ENTRIES:
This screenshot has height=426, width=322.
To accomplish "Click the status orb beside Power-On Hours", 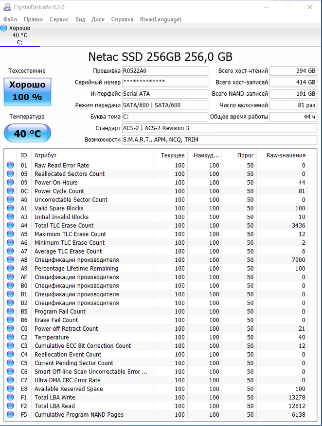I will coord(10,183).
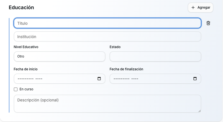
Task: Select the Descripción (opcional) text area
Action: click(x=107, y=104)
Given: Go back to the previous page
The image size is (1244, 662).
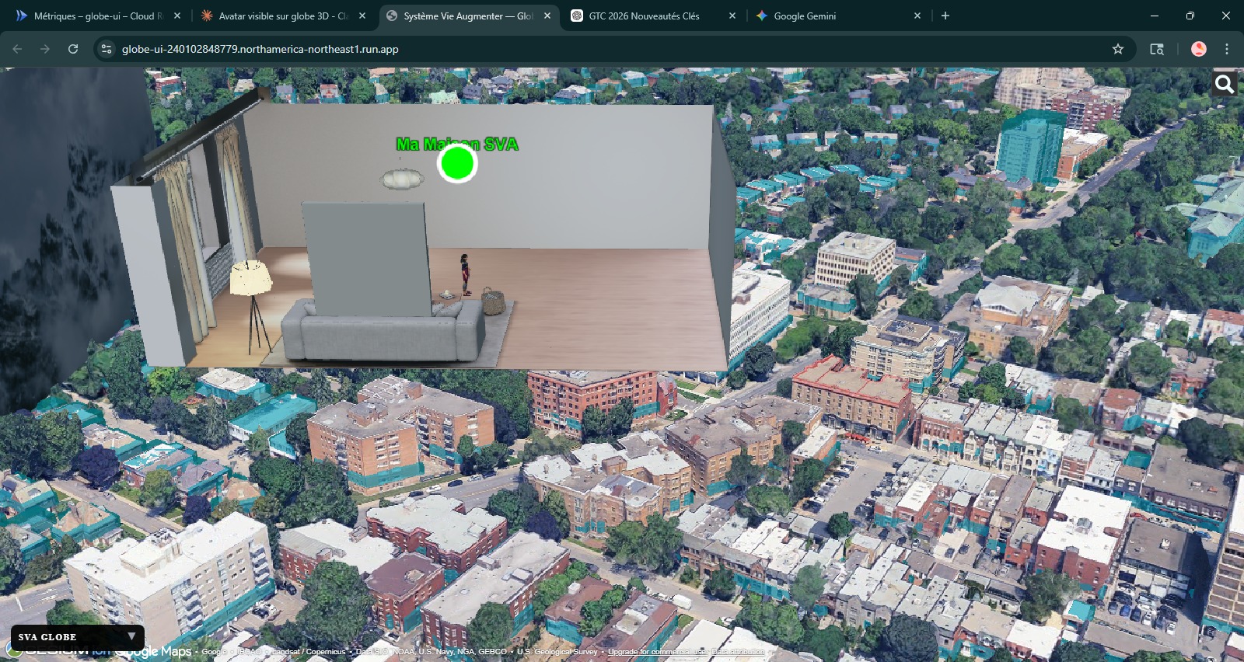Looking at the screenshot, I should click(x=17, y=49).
...
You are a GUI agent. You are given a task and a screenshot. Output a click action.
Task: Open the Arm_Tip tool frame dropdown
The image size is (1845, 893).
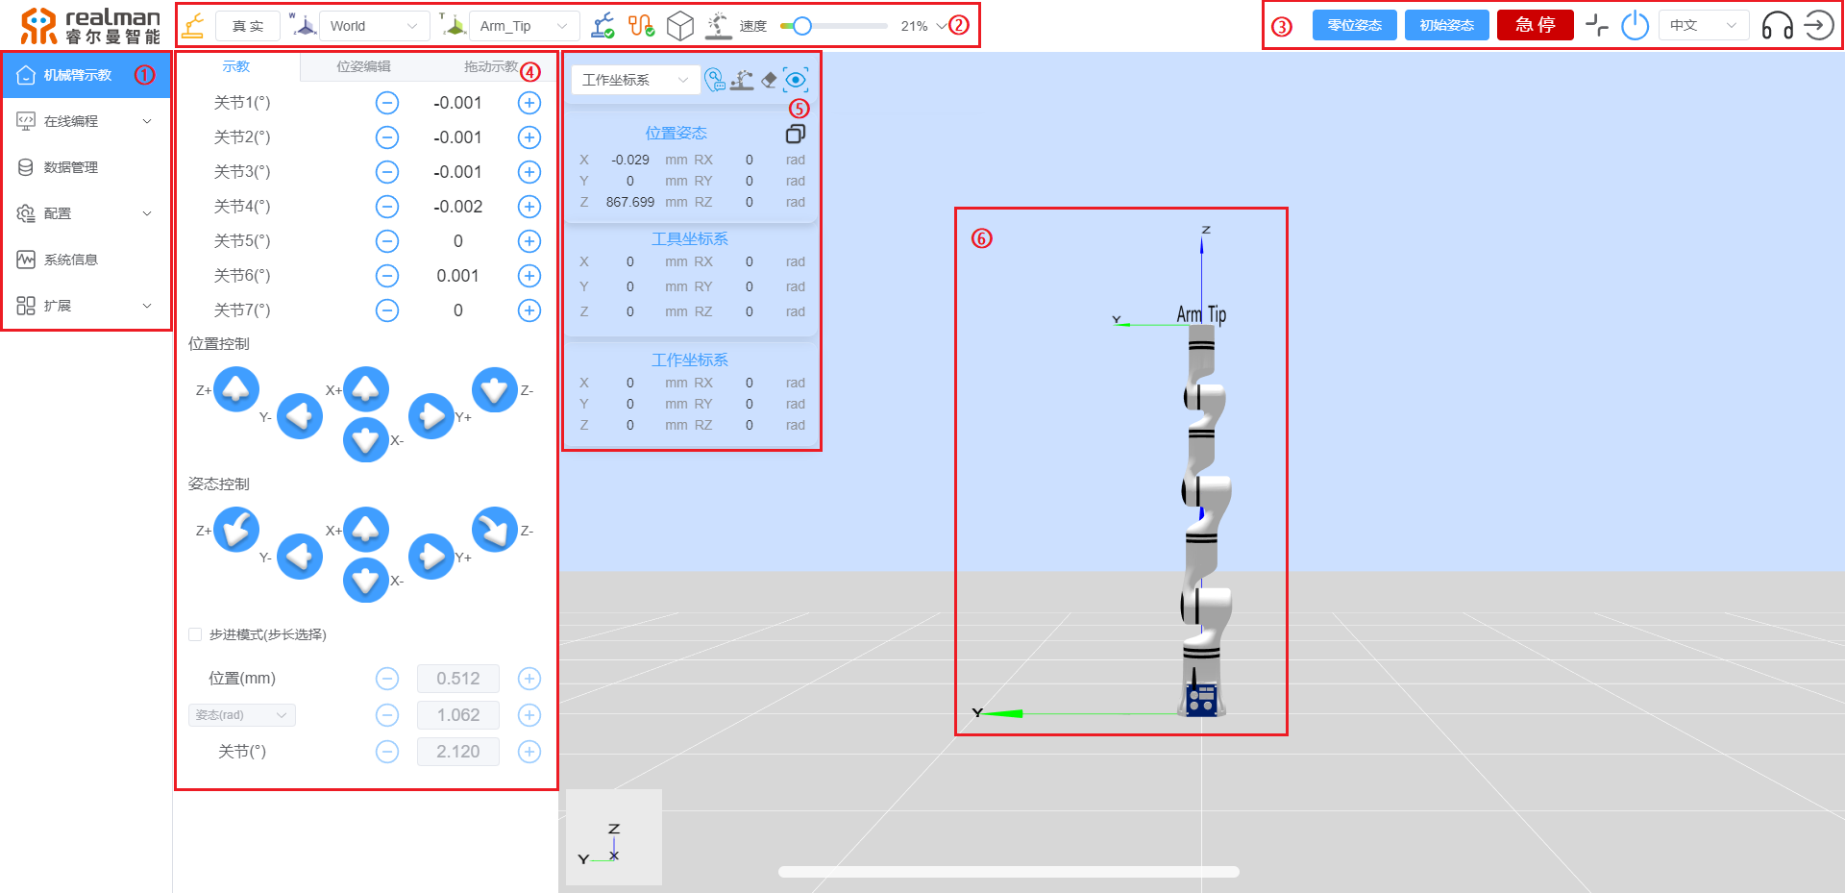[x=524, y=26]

WHAT YOU SHOULD DO: Copy the records from the line containing "Given: Go back to the previous page" through the line containing "Looking at the", reproducing the lines verbatim and omitting the pictures.

SOLUTION BELOW:
Given: Go back to the previous page
The image size is (1244, 662).
Looking at the screenshot, I should click(x=17, y=49).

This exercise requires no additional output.